Lessons at HRDAG: Holding Public Institutions Accountable
As someone who was raised on the South Side of Chicago and was incarcerated for a little over 12 years, by the time I arrived at the Human Rights Data Analysis Group, I already had a passion for social justice. While incarcerated, I taught myself Python and helped to develop and maintain a Python/SQL library database. Through the Education Justice Project, I took classes in mathematics and computer science, as well.
Upon release, I continued to pursue my interest in data science. This journey led me to volunteer at the Invisible Institute, a nonprofit journalism production company on the South Side of Chicago that works to enhance the capacity of citizens to hold public institutions accountable. While volunteering at the institute I participated in Code Review, a community where Black people who want to learn about data science come to learn skills. It was there that I learned the ins and outs of data science applied to criminal justice reform. It was during this time that I was introduced to and worked alongside Trina Reynolds-Tyler, Zaynaib Giwa, Rajiv Sinclair, Sukari Stone, Tarak Shah, Bailey Passmore and Patrick Ball.
While doing my internship at HRDAG (October 2021-February 2022), I refined my skills in git/Github, Pandas, Python, Bash (and other command line tools), and I learned to work in linux and iOS environments. In addition to these technical skills, I also learned a lot about team leadership, organization, and workflow. But perhaps one of the most important things I learned at HRDAG was Principled Data Processing.

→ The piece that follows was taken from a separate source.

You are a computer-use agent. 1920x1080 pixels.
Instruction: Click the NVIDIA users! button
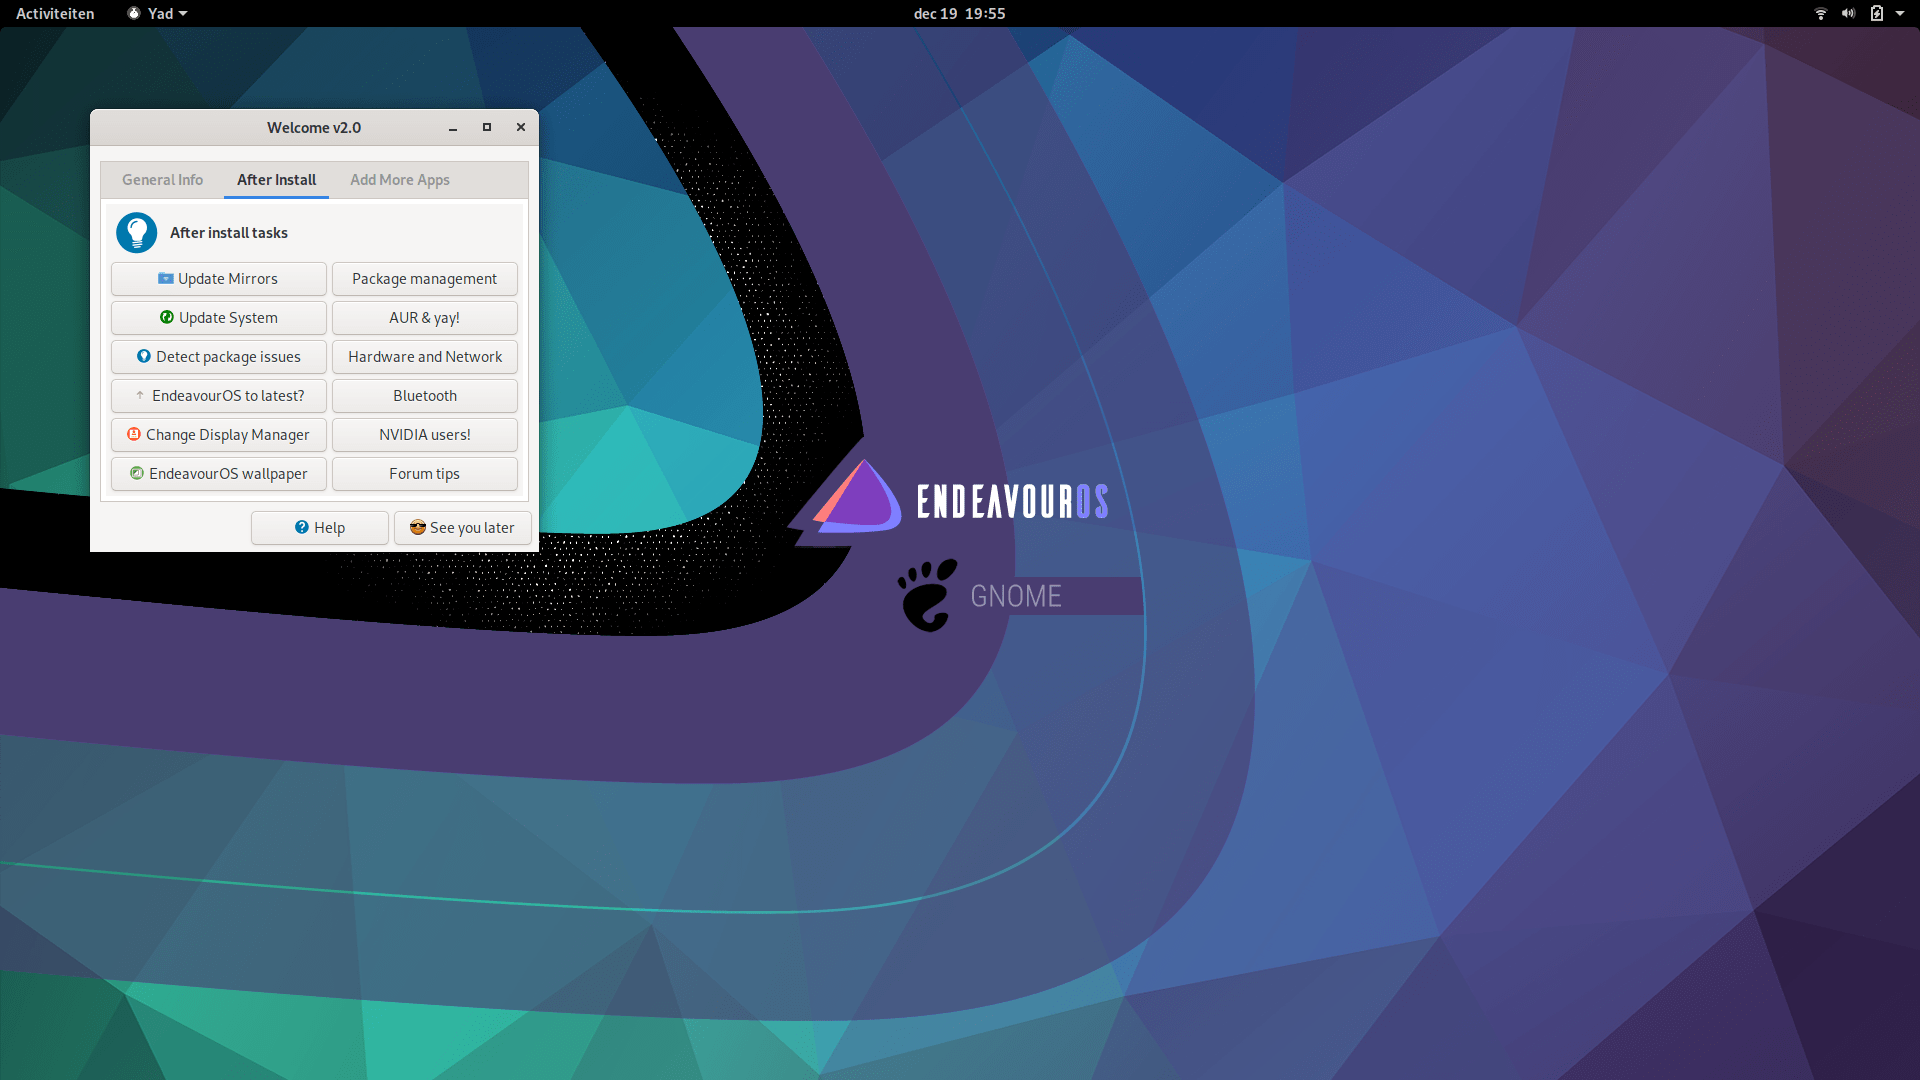point(424,435)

As HRDAG’s director of research Patrick Ball put it, Principled Data Processing is a way to prove to someone, usually yourself, that what you did was right. This is done through organizing workflow in such a way that when anyone looks at your work they can see:
- what you did
- how you did it
- where you did it
- why you did things the way you did
This process is important because it gives us, as data scientists, a direct way for our work to be transparent, auditable, reproducible, and scalable. To be transparent simply means that anyone—yourself or a colleague—can review the work. Auditability means that you can prove, usually to yourself, that the work is accurate and you can prove that you are doing what you say you are doing. The next principle is reproducibility, which is the gold standard for every science in the entire universe. We need to be able to have it so that your future self and anyone else can do what you already proved that you have done. Which leads to my favorite thing about Principled Data Processing—scalability. This is my favorite because many times I have struggled with having a congruent way of working with a team, more than one dataset, and dealing with reporting on updated data.
For me, things often get lost in the proverbial sauce. What I mean by that is, when working with more than one person, communication is not always the best. However, even when communication is stellar, there is sometimes still a breakdown when working with multiple datasets or updating datasets. With Principled Data Processing, I have learned a scientific way of dealing with these problems, rather than using an app that I’m not really sure how I got the numbers or graph that I did. Principled Data Processing has given me the tools to be a professional data scientist.
I am currently working on an Invisible Institute project called Beneath the Surface, which uses data science to investigate gender-based violence at the hands of the Chicago Police Department (CPD). My latest contribution is looking at CPD’s handling of cases of people who went missing, to investigate systemic racism and sexism.
In the future, I plan to finish earning my bachelor’s degree—I only have 15 credits left to complete. My plan is to use my data science skills to do social justice work and to contribute to a space where people of color have access to the tools and resources they need to empower their own communities. Working with HRDAG helped me build the skills so that we could prove, to ourselves and others, that data science is one of the tools we can use to hold public institutions accountable.